Kudos to Mita for sharing this article which connects well with the MIT study referred by James Campbell on the cognitive dept when using AI for writing tasks in the previous AI BEAT. This article is helpful as it mentions advances on how to mitigate some of these effects. The author draws attention to the larger issue they are observing: "...the current push to integrate AI into all aspects of curricula is proceeding without proper attention to these safeguards, or sufficient research into AI’s impact on most fields of study."
JCAM’s thoughts on MIT AI research
James Campbell: In this MIT study they monitored (through EEG monitors) the neural engagement of groups of students in essay writing tasks. Some were allowed to use AI LLM's (large language models like ChatGPT), some were only allowed to use a search engine, some were "brain only" and others were asked to move from one mode to another. The study found that "cognitive activity scaled down in relation to external tool use" and that "LLM users consistently underperformed at neural, linguistic, and behavioral levels" over the course of the 4 month study.

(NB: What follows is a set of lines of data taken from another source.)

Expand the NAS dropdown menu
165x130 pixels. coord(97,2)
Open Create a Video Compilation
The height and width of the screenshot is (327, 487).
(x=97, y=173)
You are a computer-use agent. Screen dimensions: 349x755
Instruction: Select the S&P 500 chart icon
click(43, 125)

LEVR’s thoughts NY Times article
Rebecca Levere: Some sobering advice from the Vice Provost at NYU responsible for helping faculty and students adapt to digital tools. A couple of passages that stood out to me:
“Our A.I. strategy had assumed that encouraging engaged uses of A.I. — telling students they could use software like ChatGPT to generate practice tests to quiz themselves, explore new ideas or solicit feedback — would persuade students to forgo the lazy uses. It did not.

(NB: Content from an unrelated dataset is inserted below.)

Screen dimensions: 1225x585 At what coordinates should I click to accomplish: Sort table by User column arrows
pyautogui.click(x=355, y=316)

We cannot simply redesign our assignments to prevent lazy A.I. use. (We’ve tried.) If you ask students to use A.I. but critique what it spits out, they can generate the critique with A.I. If you give them A.I. tutors trained only to guide them, they can still use tools that just supply the answers. And detectors are too prone to false accusations of cheating and too poor at catching lightly edited output for professors to rely on them.”
(And tldr: The ‘hated but only real solution’ to the AI cheating crisis: have students write or speak in front of you, without tech.)
Stanford University’s Generative AI for Education Hub Research Study Repository
Unsure if your use of GenAI is backed by the peer-reviewed literature? Why not test your lesson idea against 700 vetted papers in the Research Study Repository of Stanford University’s Generative AI for Education Hub. Go to ChatGPT and enter a prompt along the lines of “...our school is struggling with middle school math outcomes. What does the Research Study Repository at Stanford’s GenAI in Education Hub’s say around GenAI tools that teachers can use to enhance numeracy skills among middle school students?”.